Le 30 mars 2015 est sorti "Joyeux anniversaire M’sieur Dutronc", un énième album hommage qui encore une fois permettra à des artistes à l’imagination limitée de rester sur le devant de la scène grâce au travail d’un autre. Recycler plutôt que créer, c’est une décision qu’on pourrait voir d’un très bon œil dans notre société de plus en plus écolo. Artistiquement, recycler est en revanche un terme plutôt négatif. Souvent, on se sert de matériaux existant pour commencer à se faire connaître. On fait des reprises de classiques pour montrer qu’on sait faire comme les plus grands. Et les petites salles préfèrent souvent que les petits groupes se cantonnent à un répertoire connu pour que le public s’y retrouve. Il arrive aussi qu’on reprenne pour rendre hommage. Ce que fait par exemple Bob Dylan avec Franck Sinatra en ce début d’année 2015 avec un superbe disque de reprise. Le problème avec les hommages, c’est qu’on ne sait jamais vraiment départager la bonne intention de l’intérêt commercial.
Depuis le succès de la génération Goldman, l’industrie française du disque inonde le marché d’albums hommages en tout genre. La bande à Renaud, les enfants du top 50, les Forever Gentlemen, les reprises de Charles Aznavour, sans compter les divers artistes qui se lancent seuls dans un disque de reprises comme Gilbert Bécaud ou Amaury Vassili. Au point qu’on est en droit de se poser des questions sur l’importance du côté commercial dans ces démarches artistiques. Pour sûr, chaque artiste peut individuellement se justifier en prétextant un amour de jeunesse pour le répertoire de son aîné qu’il reprend bien souvent en le dénaturant complètement (Black M reprend du Aznavour, Tal chante Envole Moi, Joey Starr à venir sur l’hommage à Jacques Dutronc…). Et on ne peut au final pas leur reprocher d’avoir de l’admiration pour le répertoire des grandes figures de la chanson française qui dépasse le leur de loin en termes de durabilité et de qualité.

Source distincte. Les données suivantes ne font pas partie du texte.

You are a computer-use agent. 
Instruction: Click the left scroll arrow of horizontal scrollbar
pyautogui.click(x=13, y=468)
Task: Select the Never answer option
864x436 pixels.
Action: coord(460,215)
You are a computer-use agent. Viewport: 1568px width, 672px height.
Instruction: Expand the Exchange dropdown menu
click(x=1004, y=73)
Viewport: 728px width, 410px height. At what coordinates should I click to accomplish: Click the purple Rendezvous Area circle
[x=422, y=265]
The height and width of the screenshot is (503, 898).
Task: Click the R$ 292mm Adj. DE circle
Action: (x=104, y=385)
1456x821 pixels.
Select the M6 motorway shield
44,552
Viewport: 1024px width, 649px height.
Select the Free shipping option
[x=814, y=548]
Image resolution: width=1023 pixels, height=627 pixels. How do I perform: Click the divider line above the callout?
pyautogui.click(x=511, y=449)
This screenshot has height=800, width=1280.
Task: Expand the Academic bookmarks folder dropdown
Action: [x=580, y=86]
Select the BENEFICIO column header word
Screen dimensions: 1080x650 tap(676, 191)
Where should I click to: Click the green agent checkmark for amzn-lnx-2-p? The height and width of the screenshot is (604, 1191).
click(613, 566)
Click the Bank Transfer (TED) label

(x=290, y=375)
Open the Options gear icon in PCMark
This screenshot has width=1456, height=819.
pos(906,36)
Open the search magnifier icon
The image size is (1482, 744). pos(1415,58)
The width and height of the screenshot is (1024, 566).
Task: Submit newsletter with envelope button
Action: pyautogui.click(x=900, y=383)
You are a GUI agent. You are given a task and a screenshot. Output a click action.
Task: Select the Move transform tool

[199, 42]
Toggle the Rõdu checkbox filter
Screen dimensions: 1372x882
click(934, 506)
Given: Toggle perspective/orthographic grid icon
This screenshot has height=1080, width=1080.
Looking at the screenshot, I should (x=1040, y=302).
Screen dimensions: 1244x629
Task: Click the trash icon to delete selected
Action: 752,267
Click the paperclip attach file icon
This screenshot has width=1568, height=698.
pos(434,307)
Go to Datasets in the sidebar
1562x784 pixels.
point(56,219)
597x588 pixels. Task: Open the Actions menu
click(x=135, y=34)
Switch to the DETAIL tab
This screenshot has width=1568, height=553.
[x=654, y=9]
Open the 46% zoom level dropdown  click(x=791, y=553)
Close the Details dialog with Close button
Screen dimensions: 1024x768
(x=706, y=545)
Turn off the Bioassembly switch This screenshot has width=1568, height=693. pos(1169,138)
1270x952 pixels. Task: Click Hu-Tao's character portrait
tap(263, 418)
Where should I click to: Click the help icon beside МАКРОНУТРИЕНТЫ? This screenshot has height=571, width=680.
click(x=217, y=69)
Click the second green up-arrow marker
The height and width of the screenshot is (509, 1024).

Mais cette affluence de disque de reprise est un poison pour le paysage musical français qui souffre déjà de la domination du Wati B sur le rap/variété. Ce qu’on pouvait prendre pour un acte honnête est devenu un phénomène de mode sur lequel les maisons de disque surfent sans se poser la question de ce que ces reprises apportent en valeur ajoutée à la chanson française, à savoir absolument rien puisqu’elles ne donnent lieu à aucune création. Les artistes finissent par apparaître plus souvent sur les disques des autres que sur les leurs, à croire que leurs albums ne se vendent pas assez où que la solitude leur pèse tous terriblement dessus. Commercialement, cela leur permet de se faire connaître par un autre public que le leur, de sortir de la fan base jeune pour plaire à la ménagère de 40-50 ans. Sans parler des artistes sur le déclin ou le retour, à vous de juger, qui profitent de l’occasion pour refaire surface médiatiquement en allant afficher leur sourire dans le clip du premier single extrait.
La chanson française recycle et les plus pénalisés, ce sont les artistes que l’on ne connaît pas encore, ceux de demain qui composent, innovent, et surtout attendent leur tour. Mais on le sait, l’ère n’est plus à la prise de risque. Pourquoi donner de la visibilité à de nouvelles têtes qui risqueraient de concurrencer ceux déjà en place alors que le public achète encore et toujours la même soupe ressassée ? Si le recyclage n’est pas bon pour la culture, il reste encore un moyen efficace de faire de l’argent.